Yes. The problem happens on the migration destination when XSAVE data is
not transmitted.  FP/SSE data is transmitted and must be restored, but
xstate_bv is zero and KVM_SET_XSAVE restores FP/SSE state to reset
state.  The vcpu then loses the values that were set in the migration data.

>> Since FP and SSE data are always valid, set them in xstate_bv at reset
>> time.  In fact, that value is the same that KVM_GET_XSAVE returns on
>> pre-XSAVE hosts.
> It is needed for migration between non xsave host to xsave host.

Yes, and this patch does the same for migration between non-XSAVE QEMU
and XSAVE QEMU.

In fact, another bug is that kvm_vcpu_ioctl_x86_set_xsave ignores
xstate_bv when XSAVE is not available.  Instead, it should reset the
FXSAVE data to processor-reset values (except for MXCSR which always
comes from XRSTOR data), i.e. to all-zeros except for the x87 control
and tag words.  It should also check reserved bits of MXCSR.

>>
>> Signed-off-by: Paolo Bonzini <pbonzini@redhat.com>
>> ---
>>  target-i386/cpu.c | 1 +
>>  target-i386/cpu.h | 5 +++++
>>  2 files changed, 6 insertions(+)
>>
>> diff --git a/target-i386/cpu.c b/target-i386/cpu.c
>> index c36345e..ac83106 100644
>> --- a/target-i386/cpu.c
>> +++ b/target-i386/cpu.c
>> @@ -2386,6 +2386,7 @@ static void x86_cpu_reset(CPUState *s)
>>      env->fpuc = 0x37f;
>>  
>>      env->mxcsr = 0x1f80;
>> +    env->xstate_bv = XSTATE_FP | XSTATE_SSE;
>>  
>>      env->pat = 0x0007040600070406ULL;
>>      env->msr_ia32_misc_enable = MSR_IA32_MISC_ENABLE_DEFAULT;
>> diff --git a/target-i386/cpu.h b/target-i386/cpu.h
>> index 5723eff..a153078 100644
>> --- a/target-i386/cpu.h
>> +++ b/target-i386/cpu.h
>> @@ -380,6 +380,11 @@
>>  
>>  #define MSR_VM_HSAVE_PA                 0xc0010117
>>  
>> +#define XSTATE_SUPPORTED		(XSTATE_FP|XSTATE_SSE|XSTATE_YMM)
> Supported by whom? By QEMU? We should filer unsupported bits from CPUID.0D then too.

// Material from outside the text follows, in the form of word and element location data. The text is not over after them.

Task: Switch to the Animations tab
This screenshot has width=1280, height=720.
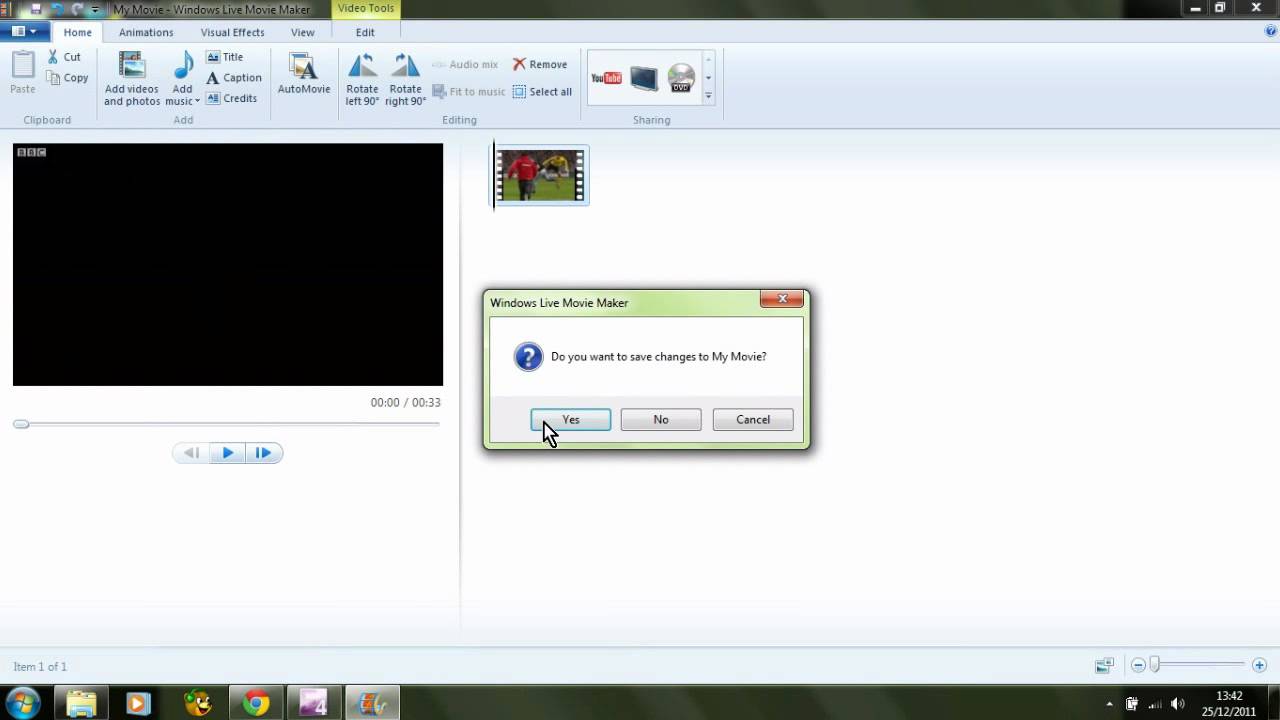Action: point(146,32)
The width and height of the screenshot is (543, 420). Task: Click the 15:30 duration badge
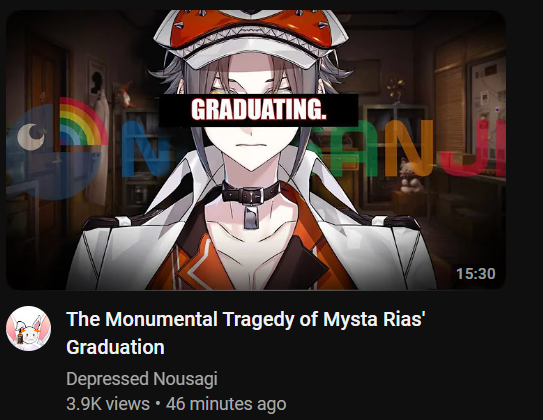point(475,274)
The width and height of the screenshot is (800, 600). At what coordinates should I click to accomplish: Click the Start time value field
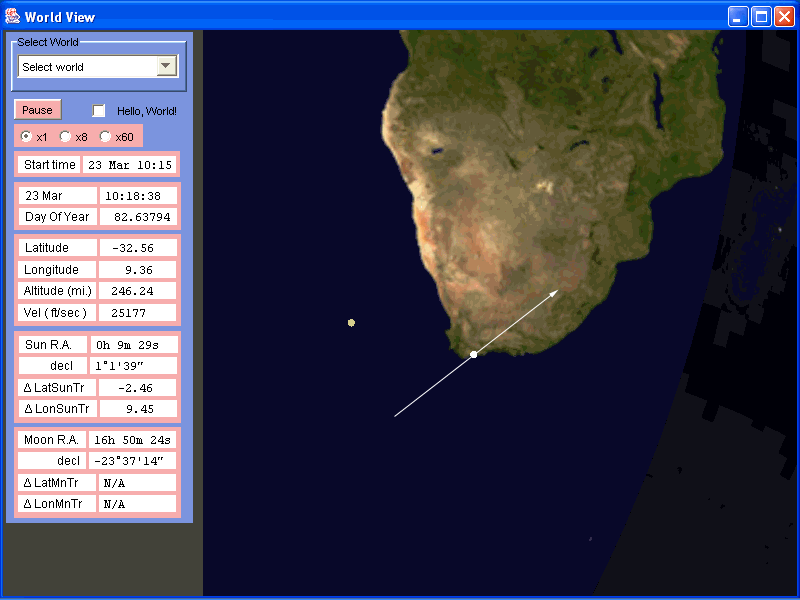tap(129, 165)
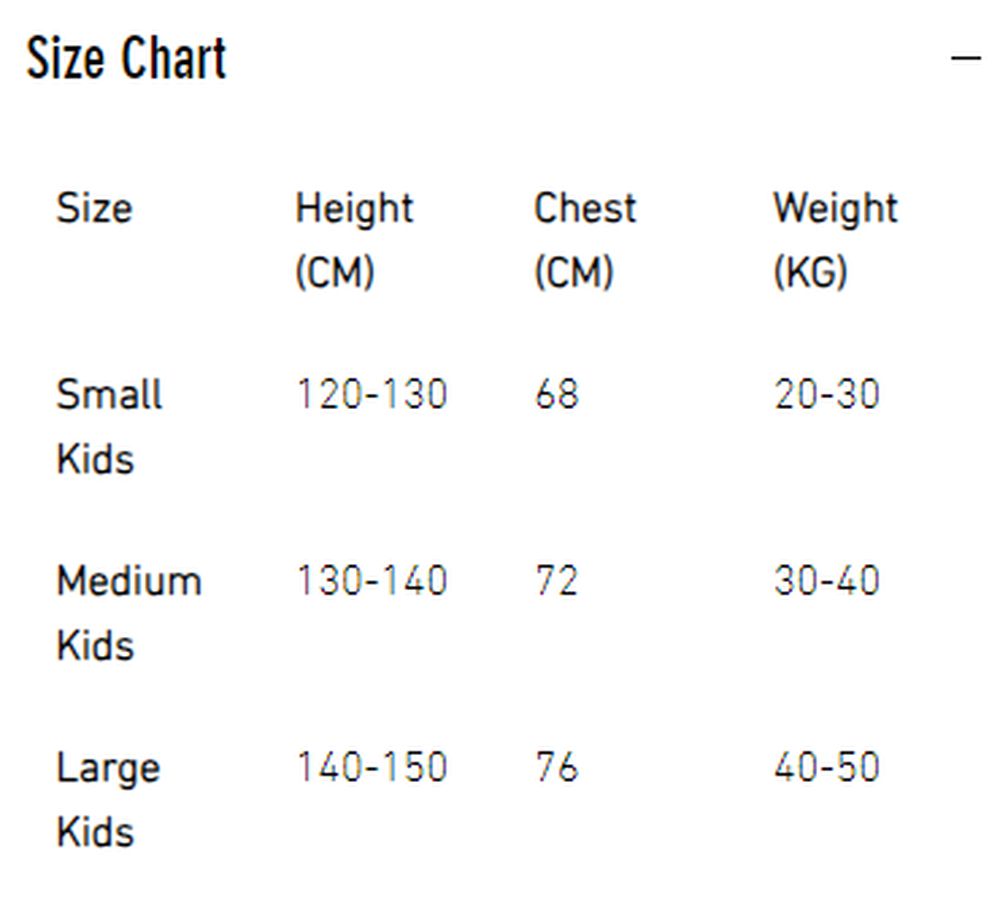The width and height of the screenshot is (1000, 919).
Task: Click the Height (CM) column header
Action: coord(353,238)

Yes.  QEMU unmarshals information from the XSAVE region and back, so it
cannot support MPX or AVX-512 yet (even if KVM were).  Separate bug, though.

Paolo

> 
>> +#define XSTATE_FP			1
>> +#define XSTATE_SSE			2
>> +#define XSTATE_YMM			4
>> +
>>  /* CPUID feature words */
>>  typedef enum FeatureWord {
>>      FEAT_1_EDX,         /* CPUID[1].EDX */
>> -- 
>> 1.8.3.1
>>
> 
> --
> 			Gleb.
> --
> To unsubscribe from this list: send the line "unsubscribe kvm" in
> the body of a message to majordomo@vger.kernel.org
> More majordomo info at  http://vger.kernel.org/majordomo-info.html
>
Gleb Natapov Sept. 9, 2013, 9:03 a.m. UTC | #3
On Mon, Sep 09, 2013 at 10:31:15AM +0200, Paolo Bonzini wrote:
> Il 08/09/2013 13:40, Gleb Natapov ha scritto:
> > On Thu, Sep 05, 2013 at 03:06:21PM +0200, Paolo Bonzini wrote:
> >> On KVM, the KVM_SET_XSAVE would be executed with a 0 xstate_bv,
> >> and not restore anything.
> >>
> > XRSTOR restores FP/SSE state to reset state if no bits are set in
> > xstate_bv. This is what should happen on reset, no?
> 
> Yes. The problem happens on the migration destination when XSAVE data is
> not transmitted.  FP/SSE data is transmitted and must be restored, but
> xstate_bv is zero and KVM_SET_XSAVE restores FP/SSE state to reset
> state.  The vcpu then loses the values that were set in the migration data.
> 
> >> Since FP and SSE data are always valid, set them in xstate_bv at reset
> >> time.  In fact, that value is the same that KVM_GET_XSAVE returns on
> >> pre-XSAVE hosts.
> > It is needed for migration between non xsave host to xsave host.
> 
> Yes, and this patch does the same for migration between non-XSAVE QEMU
> and XSAVE QEMU.
> 
Can such migration happen? The commit that added xsave support
(f1665b21f16c5dc0ac37de60233a4975aff31193) changed vmstate version id.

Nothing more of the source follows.